■ Dataset content
··········

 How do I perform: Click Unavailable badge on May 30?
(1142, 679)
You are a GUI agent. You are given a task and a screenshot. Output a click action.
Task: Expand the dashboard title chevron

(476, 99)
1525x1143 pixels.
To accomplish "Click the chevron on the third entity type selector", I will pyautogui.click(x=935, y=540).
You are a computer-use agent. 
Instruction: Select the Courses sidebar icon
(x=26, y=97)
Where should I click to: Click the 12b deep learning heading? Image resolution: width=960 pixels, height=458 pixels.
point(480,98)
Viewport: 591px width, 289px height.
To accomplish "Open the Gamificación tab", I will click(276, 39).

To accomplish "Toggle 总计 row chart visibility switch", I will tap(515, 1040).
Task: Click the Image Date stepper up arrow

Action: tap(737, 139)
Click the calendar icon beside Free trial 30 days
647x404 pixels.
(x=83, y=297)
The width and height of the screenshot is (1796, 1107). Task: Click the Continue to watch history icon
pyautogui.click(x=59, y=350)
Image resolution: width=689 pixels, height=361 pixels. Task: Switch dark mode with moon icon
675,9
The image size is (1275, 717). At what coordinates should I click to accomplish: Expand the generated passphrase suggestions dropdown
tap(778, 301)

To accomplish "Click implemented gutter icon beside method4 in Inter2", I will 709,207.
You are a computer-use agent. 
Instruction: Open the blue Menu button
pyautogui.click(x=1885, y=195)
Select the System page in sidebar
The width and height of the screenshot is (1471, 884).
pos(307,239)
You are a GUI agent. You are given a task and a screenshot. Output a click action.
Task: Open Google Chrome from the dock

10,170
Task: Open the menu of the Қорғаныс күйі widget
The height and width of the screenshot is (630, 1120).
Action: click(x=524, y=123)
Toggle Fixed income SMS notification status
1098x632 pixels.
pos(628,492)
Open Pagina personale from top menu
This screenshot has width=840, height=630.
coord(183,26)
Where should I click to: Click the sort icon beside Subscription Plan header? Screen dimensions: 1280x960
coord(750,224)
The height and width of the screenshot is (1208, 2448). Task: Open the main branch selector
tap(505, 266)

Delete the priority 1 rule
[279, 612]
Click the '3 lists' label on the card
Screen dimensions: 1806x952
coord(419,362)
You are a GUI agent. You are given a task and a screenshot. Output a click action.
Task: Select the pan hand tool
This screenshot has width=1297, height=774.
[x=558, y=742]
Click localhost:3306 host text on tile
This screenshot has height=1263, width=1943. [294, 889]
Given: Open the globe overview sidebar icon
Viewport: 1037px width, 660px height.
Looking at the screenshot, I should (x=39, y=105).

··········

■ Exercise
Say how many lines of the data include the word "Toggle". Respond with the number alone.

■ Written answer
2